**COMPLETE THE FOLLOWING**.
a – In the note on where an agent harness belongs, what file does Claude Code first guide us to create?
b – Carry on the note about where an agent harness belongs, starting right after its last sentence.

** Opening EXTRACT TO READ block **

Agent native development has shifted the way developers work by injecting new ideas into daily tooling that don’t fit the traditional mold. Where does the harness go? What is in the harness? How do I manage the harness?

Where Harness components decomposes the harnessed workspace into its parts, this note zooms out a level to place the application, harness, workflow, and workspace relative to one another.

Making the case: the domain harness belongs in its own area

When we first step into harness engineering, Claude Code guides us to create a CLAUDE.md file that contains everything the agent needs to know to work on the repository. This is a misleading start. It puts us on a path that our application should be intertwined with the context that helps agents understand it. The paved path is to put CLAUDE.md files in each project directory. The downside is that these CLAUDE.md files defy Progressive disclosure by forcing agents to read files that provide information that they may not be interested in.

When we are working with polyrepo applications, the choice is clear. A cross cutting domain harness cannot exist within a single repository. Instead, we glue an additional cross cutting harness repository adjacent.

Monorepo applications can embed the harness inside of it like any other project.

As we progress along the harness engineering journey, we will continually treat the harness as the application, applying aged software development principles to the harness just as we have with an application. The code becomes ephemeral and unimportant. Coupling the harness to the code commits you to a future where the two can’t be separated.

Harness and workflow

Determining what goes into the markdown files and why can be contentious. Large teams may have disagreements over the way things are written. The structure of the harness may not align with the individual developer’s workflow. Maybe some developers like to use docker compose to bring up services, but others like to run them locally. Maybe some developers like to have their agents write tests before code and others prefer tests after code. Maybe some developers don’t need to use all 30 MCPs and don’t want the context of their agents to be polluted.

Leave the opinionated stuff out of the domain harness, let each developer bring their own opinionated workflow.

Separation of domain harness and workflow ensures that the only things in the domain harness are the objective facts.

** Closing EXTRACT TO READ block **
** Opening DATA EXTRACTS block **

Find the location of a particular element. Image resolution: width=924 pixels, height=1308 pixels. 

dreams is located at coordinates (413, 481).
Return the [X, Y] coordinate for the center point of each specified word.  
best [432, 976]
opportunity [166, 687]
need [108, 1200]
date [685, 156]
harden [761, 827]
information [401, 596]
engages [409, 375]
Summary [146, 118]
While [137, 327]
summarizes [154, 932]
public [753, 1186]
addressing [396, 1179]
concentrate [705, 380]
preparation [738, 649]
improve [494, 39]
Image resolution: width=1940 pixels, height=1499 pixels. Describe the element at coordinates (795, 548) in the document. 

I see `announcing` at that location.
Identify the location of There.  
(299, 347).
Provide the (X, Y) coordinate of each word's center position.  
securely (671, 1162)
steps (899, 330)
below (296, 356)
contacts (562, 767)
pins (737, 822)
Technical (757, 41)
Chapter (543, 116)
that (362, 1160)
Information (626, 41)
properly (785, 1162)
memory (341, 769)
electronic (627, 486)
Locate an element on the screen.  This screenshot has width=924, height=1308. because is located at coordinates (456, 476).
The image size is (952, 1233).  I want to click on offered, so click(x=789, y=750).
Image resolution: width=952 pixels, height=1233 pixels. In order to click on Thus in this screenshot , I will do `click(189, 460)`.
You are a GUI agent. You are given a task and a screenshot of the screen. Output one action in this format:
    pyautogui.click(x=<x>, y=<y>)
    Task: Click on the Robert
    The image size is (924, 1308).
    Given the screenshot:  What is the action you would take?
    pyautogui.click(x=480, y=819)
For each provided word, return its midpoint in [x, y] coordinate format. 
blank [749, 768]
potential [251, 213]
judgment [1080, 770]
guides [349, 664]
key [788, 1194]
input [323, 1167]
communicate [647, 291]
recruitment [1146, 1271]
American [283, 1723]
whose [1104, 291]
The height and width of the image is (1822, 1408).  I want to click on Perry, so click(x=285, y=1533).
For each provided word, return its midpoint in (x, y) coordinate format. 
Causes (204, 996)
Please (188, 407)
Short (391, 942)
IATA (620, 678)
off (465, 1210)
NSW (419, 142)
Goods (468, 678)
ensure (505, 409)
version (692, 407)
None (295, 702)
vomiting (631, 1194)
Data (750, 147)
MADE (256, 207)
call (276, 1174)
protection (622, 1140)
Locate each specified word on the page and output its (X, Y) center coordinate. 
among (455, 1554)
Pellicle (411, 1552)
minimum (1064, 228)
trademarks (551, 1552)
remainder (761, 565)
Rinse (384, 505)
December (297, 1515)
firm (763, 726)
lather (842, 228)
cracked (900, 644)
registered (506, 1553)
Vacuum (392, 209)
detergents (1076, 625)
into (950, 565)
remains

** Closing DATA EXTRACTS block **

**OUTPUTS BY TASK**.
a – A CLAUDE.md file that contains everything the agent needs to know to work on the repository.

b –
  • Project overview: Information about relevant repositories and their function
  • Project setup: Instructions guiding agents on how to scaffold the application locally
  • Application architecture & architectural governance: What code goes in which project, owned by the Application architect
  • Code conventions: Patterns & standards the teams have agreed upon
  • Service topology: Holistic big picture for agent planning
  • Interchangeable mocks & configuration: Agent-managed tools supporting local ephemeral environments
  • Domain model documentation: The source of truth of the business rules
  • Feature development expectations: Agent’s definition of done
  • CI/CD pipeline information: Inform agents how to interact with deployment mechanisms
  • Process documentation expectations: Inform agents on how to write PRs, change requests, or design documents

What’s left in the workflow?

  • Local ephemeral environment preferences: docker or tmux sessions?
  • Personally flavored skills: code review, agent swarming, agent loops, Verification capabilities
  • Evaluation frameworks: flows that evaluate changes to the harness itself
  • Agent definitions: The preferred brand of tools each developer brings

The domain harness becomes more universal and consumable by any role. The workflows start to emerge as the different personas begin executing on the application.

  • We will see non-technical stakeholders who may wish to ask questions about the application or make subtle changes
  • We will see product and business roles contributing with basic workflows
  • Forward deployed engineers will push tactical proof of concepts to users
  • Harness engineers will adjust the systemic properties and flows
  • Autonomous agents will diagnose and resolve issues, deploy software, or validate pull requests

All of these personas may bring a different workflow to the same harness.

Workspace

Developers have always implicitly had a workspace. There hasn’t been much to it in the past. With our increased productivity, plug & play workflows and harnesses, we begin to see a new way for managing the work we are doing. We need a more generic solution to the problems that are faced as we segue to local agent-based development.

These questions begin to unfold:

  • How do we manage worktrees, especially in polyrepo applications?
  • How do we manage local ephemeral environments, conflicting ports, isolated resources?
  • How do we manage service orchestration, spinning up and tearing down end-to-end local ephemeral applications?
  • How do we track work in progress across many local feature branches that may have active agents?
  • How do we enable native coding harness skills, rules, or MCPs for a given project?
  • How do we split the seam of harness, application, and workflow?

These are all questions that are faced on this journey. These are questions answered by a workspace framework like winter.